The Guide notes the Goat Cheese Crusted Grit Cake is a vegetarian dish “but even carnivores will be satisfied with a grit cake that’s topped with grilled tomato and goat cheese, broiled and served over cannellini beans and sundried tomato–infused spinach.”

It also gives some background information about the restaurant at 25 N. Wall St. — such as the restaurant’s collection of vintage stereos, posters, albums, eight-track music cartridges, beer lights and mid-century accents.

“Some of owners’ Jackie and Andrea Wallace’s fondest memories are of the music they grew up listening to — so the merging of two great passions was created — food and music.”

The Wallaces also own and operate the Appalachian Grill in the same area of downtown Cartersville.

The Rice House restaurant’s building at Barnsley Resort in Adairsville dates to the 19th century and served as a farmhouse on the original Rice Plantation in Rome “before it was carefully relocated and resurrected at Barnsley Resort,” the Guide states.

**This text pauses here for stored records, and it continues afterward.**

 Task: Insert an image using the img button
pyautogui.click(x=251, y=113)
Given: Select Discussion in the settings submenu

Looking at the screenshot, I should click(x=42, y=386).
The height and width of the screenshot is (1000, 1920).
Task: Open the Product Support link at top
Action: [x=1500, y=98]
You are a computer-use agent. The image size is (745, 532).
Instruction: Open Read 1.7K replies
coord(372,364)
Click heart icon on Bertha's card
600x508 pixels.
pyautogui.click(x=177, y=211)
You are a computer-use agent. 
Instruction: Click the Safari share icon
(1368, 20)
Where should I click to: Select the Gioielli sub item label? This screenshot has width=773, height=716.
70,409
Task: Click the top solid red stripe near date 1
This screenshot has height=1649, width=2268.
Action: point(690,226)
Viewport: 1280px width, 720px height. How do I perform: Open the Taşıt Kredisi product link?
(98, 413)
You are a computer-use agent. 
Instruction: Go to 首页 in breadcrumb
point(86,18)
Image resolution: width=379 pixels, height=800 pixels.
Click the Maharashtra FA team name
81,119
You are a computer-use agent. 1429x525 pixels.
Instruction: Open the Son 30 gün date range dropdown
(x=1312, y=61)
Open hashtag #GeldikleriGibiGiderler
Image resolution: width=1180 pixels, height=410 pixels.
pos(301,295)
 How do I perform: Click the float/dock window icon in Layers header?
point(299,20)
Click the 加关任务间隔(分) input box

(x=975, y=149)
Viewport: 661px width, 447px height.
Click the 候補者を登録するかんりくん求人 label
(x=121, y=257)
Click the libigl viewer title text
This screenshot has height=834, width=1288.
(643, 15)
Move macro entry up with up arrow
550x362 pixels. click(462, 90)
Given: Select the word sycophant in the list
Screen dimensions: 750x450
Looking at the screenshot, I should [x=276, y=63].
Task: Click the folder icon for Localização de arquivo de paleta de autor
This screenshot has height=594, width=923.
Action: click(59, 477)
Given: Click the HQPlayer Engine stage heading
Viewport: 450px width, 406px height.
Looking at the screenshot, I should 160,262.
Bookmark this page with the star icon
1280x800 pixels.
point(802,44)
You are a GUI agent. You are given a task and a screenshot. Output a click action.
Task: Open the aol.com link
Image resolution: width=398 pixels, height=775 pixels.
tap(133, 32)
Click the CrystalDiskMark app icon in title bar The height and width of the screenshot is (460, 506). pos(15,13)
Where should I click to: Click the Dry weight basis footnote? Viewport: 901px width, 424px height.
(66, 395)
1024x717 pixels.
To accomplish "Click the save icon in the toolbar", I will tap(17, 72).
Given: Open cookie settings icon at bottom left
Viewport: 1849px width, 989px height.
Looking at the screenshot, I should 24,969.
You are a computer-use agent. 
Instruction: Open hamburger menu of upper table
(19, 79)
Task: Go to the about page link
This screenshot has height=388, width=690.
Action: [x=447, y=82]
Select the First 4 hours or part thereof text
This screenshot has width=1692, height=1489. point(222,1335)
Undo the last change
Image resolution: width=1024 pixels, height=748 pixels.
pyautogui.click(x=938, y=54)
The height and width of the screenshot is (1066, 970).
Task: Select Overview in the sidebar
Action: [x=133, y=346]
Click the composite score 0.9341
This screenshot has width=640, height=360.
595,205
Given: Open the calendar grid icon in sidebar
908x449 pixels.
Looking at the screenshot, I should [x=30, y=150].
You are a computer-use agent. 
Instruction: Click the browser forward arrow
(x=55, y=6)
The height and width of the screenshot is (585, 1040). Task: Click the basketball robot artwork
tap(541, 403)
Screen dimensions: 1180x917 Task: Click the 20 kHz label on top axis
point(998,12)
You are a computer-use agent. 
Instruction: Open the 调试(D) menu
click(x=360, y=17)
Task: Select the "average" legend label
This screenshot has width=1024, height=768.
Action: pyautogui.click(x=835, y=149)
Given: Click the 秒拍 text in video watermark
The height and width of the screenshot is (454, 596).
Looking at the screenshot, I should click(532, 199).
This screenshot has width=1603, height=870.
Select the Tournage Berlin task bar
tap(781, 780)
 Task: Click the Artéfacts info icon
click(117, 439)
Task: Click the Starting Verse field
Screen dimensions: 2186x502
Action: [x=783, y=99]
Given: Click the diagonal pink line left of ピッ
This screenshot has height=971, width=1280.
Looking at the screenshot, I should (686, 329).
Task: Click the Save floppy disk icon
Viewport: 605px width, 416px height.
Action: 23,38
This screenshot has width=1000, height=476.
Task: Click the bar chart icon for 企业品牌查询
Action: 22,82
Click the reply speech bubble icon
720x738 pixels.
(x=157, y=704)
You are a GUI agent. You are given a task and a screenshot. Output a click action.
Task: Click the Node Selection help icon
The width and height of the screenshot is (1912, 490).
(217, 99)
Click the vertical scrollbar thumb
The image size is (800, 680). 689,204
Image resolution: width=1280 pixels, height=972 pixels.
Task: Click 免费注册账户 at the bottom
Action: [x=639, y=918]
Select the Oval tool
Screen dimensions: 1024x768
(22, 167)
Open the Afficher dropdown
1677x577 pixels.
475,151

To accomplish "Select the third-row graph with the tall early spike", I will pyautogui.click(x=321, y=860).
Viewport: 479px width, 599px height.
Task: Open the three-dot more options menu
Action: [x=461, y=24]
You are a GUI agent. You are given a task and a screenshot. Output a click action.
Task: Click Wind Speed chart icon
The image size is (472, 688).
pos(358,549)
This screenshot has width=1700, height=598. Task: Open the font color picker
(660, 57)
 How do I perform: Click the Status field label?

It described the Rice House’s featured ribeye steak dish, which also includes side vegetables that vary based on the season.

“Chef de cuisine Evan Babb credits grass-fed Brasstown Beef for the meat’s bright flavor and healthier nutrition profile,” the Guide stated.

“Look for seasonal, ‘yard-to-fork’ accompaniments — the first crop of potatoes and Swiss chard from Georgia’s Tucker Farms in early spring, for example.”

Apart from the Guide, Babb said, “I prefer the ribeye to another cut because of the flavor that pulls through in the marbling for a richer experience.”

He said “the environment it’s raised in and what the cow eats” makes the dish special.

“What I like about that is that, it not only carries flavor that you won’t get from generic or corn-fed beef (but) that you get flavor profiles of mineral flavors coming from the grass and has a brighter taste to the palate,” Babb said.

“It’s just healthier since the cow is eating how it is built to eat, plus you get the benefits of the omegas,” he said, in reference to omega-3 which is an essential nutrient.

Omega-3 is much higher in grass-fed beef than regular beef, according to the National Institutes of Health.

The “yard to fork” approach to the vegetables which accompany the steak means they “change with the season.”

Potatoes and Swiss chard harvested in the early spring could give way to a fresh herb chimichurri from the resort’s garden in the summer; and celery root and acorn squash in the fall, he said.

The Guide divides the state into nine geographic regions, ranging from “Atlanta Metro” to the Atlantic coast and the “Presidential Pathways” area of western Georgia.

The two Bartow County restaurants’ dishes are featured among those featured in the state’s “Historic High Country” region of northwest Georgia.

The public nominates the individual dishes from throughout Georgia on the tourism division’s social media channels and the ExploreGeorgia.org website. A panel of judges then evaluates and curates the list “down to the final designees,” a news release stated.

“Since the inaugural issue of the Explore Georgia Culinary Guide, Georgia Tourism has designated ‘Georgia’s 100 Plates’ as a way to provide visitors with locally sourced suggestions” the release stated.

The full list of “Georgia’s 100 Plates” can be seen online at ExploreGeorgia.org.

The Explore Georgia Culinary Guide is available free at the state’s 11 Visitor Information Centers and on ExploreGeorgia.org.